La sentenza 24 maggio 2011, n. 11430 registra l’ennesimo intervento della Corte di Cassazione in tema di responsabilità della Pubblica Amministrazione per danni da insidia stradale.
Nella fattispecie, giunge all’esame dei Giudici di Piazza Cavour uno dei casi di più frequente verificazione pratica, rappresentato dal pedone che incappa in una buca del manto stradale coperta da acqua piovana e subisce lesioni personali.
In questa occasione, non si controverte sull’applicabilità dell’art. 2051 c.c., data per presupposta sia dal giudice di merito (la Corte d’Appello di Bologna), sia dai giudici di legittimità, quanto sul valore giuridico da attribuire alla circostanza che la buca, fonte del danno, fosse ricoperta di acqua.
Le soluzioni prospettate sono diametralmente opposte.
Da un lato, la Corte d’Appello di Bologna ha qualificato la circostanza in questione alla stregua del caso fortuito, idoneo ad elidere il nesso di causalità tra la cosa e il danno e, di conseguenza, ad esonerare il custode della cosa – nella specie l’amministrazione comunale – dalla responsabilità risarcitoria.
Dall’altro lato, la Corte di Cassazione, censurando la sentenza di merito sul rilievo critico per cui “La Corte di appello ha confuso un evento (normale e largamente prevedibile) che ha contribuito a causare il danno (…) con una causa di interruzione del nesso causale, quasi che si trattasse di evento esterno e non controllabile, di per sé solo sufficiente a produrre il danno”, ha proposto una soluzione antitetica.
Il fatto che la buca del manto stradale sia ricoperto di acqua, ad avviso degli Ermellini, rappresenta una circostanza idonea ad aggravare gli effetti del vizio di manutenzione e destinata ad escludere, pertanto, non già la responsabilità del Comune, ma al contrario un eventuale concorso di colpa dell’infortunata, per non aver visto tempestivamente la buca.
In altri termini, la pioggia, nascondendo le asperità del suolo, le rende ancor più insidiose, con la conseguenza di escludere – o quanto meno limitare – la configurabilità del concorso del fatto colposo del danneggiato.
Il principio enunciato dalla Corte di Cassazione favorisce in maniera evidente le ragioni del danneggiato a discapito della posizione sostanziale e processuale della pubblica amministrazione convenuta.
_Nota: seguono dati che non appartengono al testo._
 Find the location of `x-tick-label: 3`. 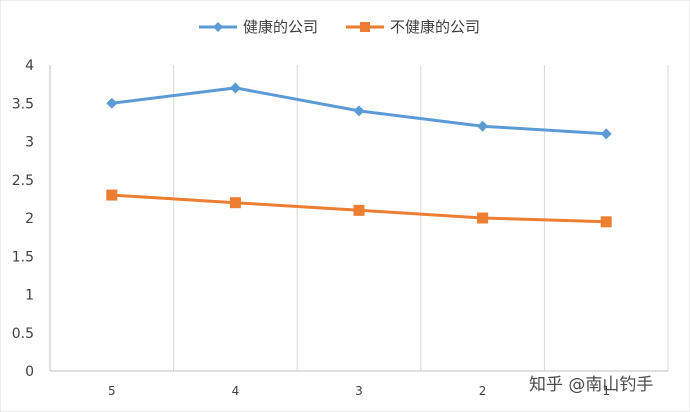

x-tick-label: 3 is located at coordinates (359, 391).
Dalla vicenda emergono, tuttavia, alcune perplessità, che rappresentano altrettanti spunti di riflessione.
Per un verso, la soluzione approntata dalla Corte d’Appello, per come riassunta nella sentenza della Cassazione, appare davvero poco condivisibile: una precipitazione atmosferica non può certo essere qualificata in termini di evento estemporaneo, imprevedibile ed inevitabile e, quindi, idoneo autonomamente ad integrare un’ipotesi di caso fortuito, sia pure inteso nella sua accezione soggettiva di evento idoneo ad escludere la colpa del custode.
Il danno è riconducibile al Comune, infatti, in ragione della presenza della buca sul manto stradale e non della pioggia caduta.
Per altro verso, tuttavia, neppure la soluzione approntata dalla Corte di Cassazione sembra cogliere completamente nel segno. Il comportamento del pedone che incappa in una buca del manto stradale appare più distratto e imprudente laddove la buca piena di acqua piovana sia diventata una vera e propria pozzanghera; la circospezione esigibile dal pedone che attraversa la strada bagnata dalla pioggia è maggiore rispetto alle ordinarie condizioni.
Di conseguenza, il fatto che la buca stradale sia ricoperta di acqua si risolve in una circostanza della quale tener conto in sede di valutazione del comportamento del danneggiato, ai fini della configurabilità di un fatto colposo del danneggiato equiparabile al caso fortuito e, quindi, idoneo ad escludere la responsabilità risarcitoria del custode ovvero, ricorrendo un’ipotesi di concorso, ridurla proporzionalmente.